Vegetarier? Respektiere ich. Aber selbst einer werden? Wohl eher nicht. Ich esse wirklich gerne Fleisch. Der Besuch der Messe „Veggie World“ wird zu einer Grenzerfahrung. Also, Kopf voran ins „Feindesland“: die Welt von Saitan, Soja-Proteinen und Superfoods. Vor Betreten der Messehalle sammle ich mich noch einmal. „Sachlich bleiben, Vorurteile abstellen und unvoreingenommen an die ganze Angelegenheit herangehen“, ermahne ich mich.
Doch schon die ersten Meter auf der „Veggie World“ lassen mich all diese guten Vorsätze vergessen. Fassungslos beobachte ich, wie sich vor mir eine lange Schlange bildet. In der Auslage des großen Standes liegen abgepackte Würstchen, Schnitzel und Pakete mit Fertig-Geschnetzeltem — für die Würstchen ist jedoch kein Tier gestorben, sondern „nur“ eine Sojapflanze. Richtig abgedreht wird es einige Meter weiter. Nachdem ich ein hervorragendes Bio-Eis probiert habe, fällt mir beim Blick auf einen naheliegenden Stand beinahe das Holzlöffelchen aus der Hand. Dort wird vegetarisches Hundefutter angepriesen. Der Verkäufer bemerkt meine Skepsis. Er rechtfertig seine Idee mit einem besonderen Enzym, das den Tieren eine vegetarische Ernährung erlauben würde.

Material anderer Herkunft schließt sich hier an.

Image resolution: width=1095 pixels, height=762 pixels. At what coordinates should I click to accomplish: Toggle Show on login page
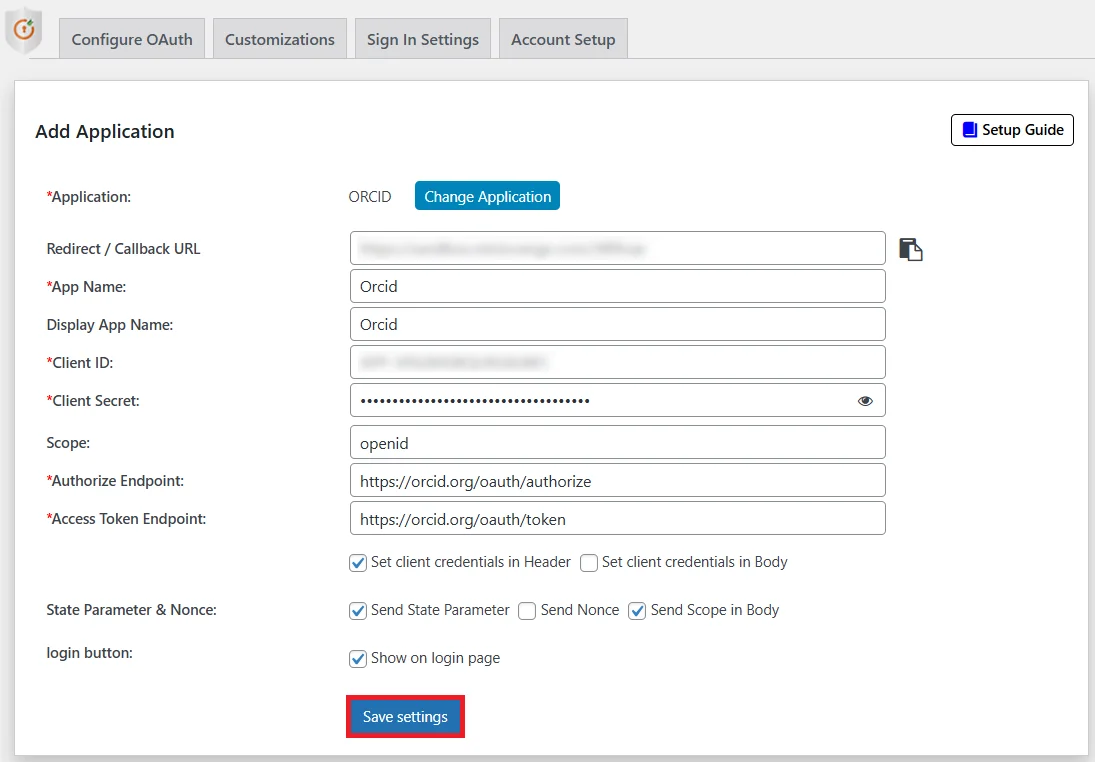coord(357,658)
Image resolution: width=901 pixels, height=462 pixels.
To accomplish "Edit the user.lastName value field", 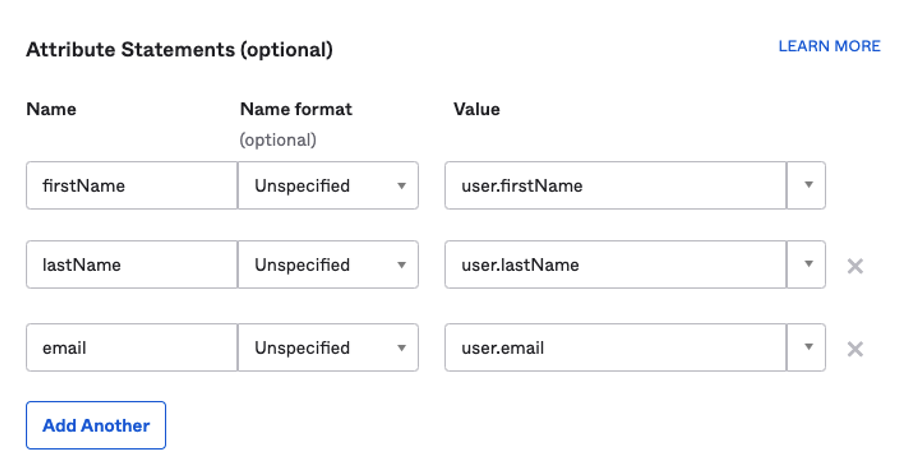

Von diesen Extrembeispielen einmal abgesehen ist der Besuch der Messe aber auch für Fleischesser interessant. Ich lerne Lebensmittel kennen, von denen ich vorher noch nie etwas gehört habe und komme mit überzeugten Vegetariern ins Gespräch. Zudem kann ich leckere Dinge probieren, die ich sonst niemals angerührt hätte. Das Selbstbewusstsein vieler Messeaussteller beeindruckt mich: Gleich zwei Mal wollte man mich überzeugen, dass sogenannte Superfoods wie Chia-Samen oder die Baobab-Frucht die Ernährungsprobleme dieser Welt lösen können. Das wäre schön. Bis ich das aber nicht sicher weiß, bleibe ich doch lieber beim Steak.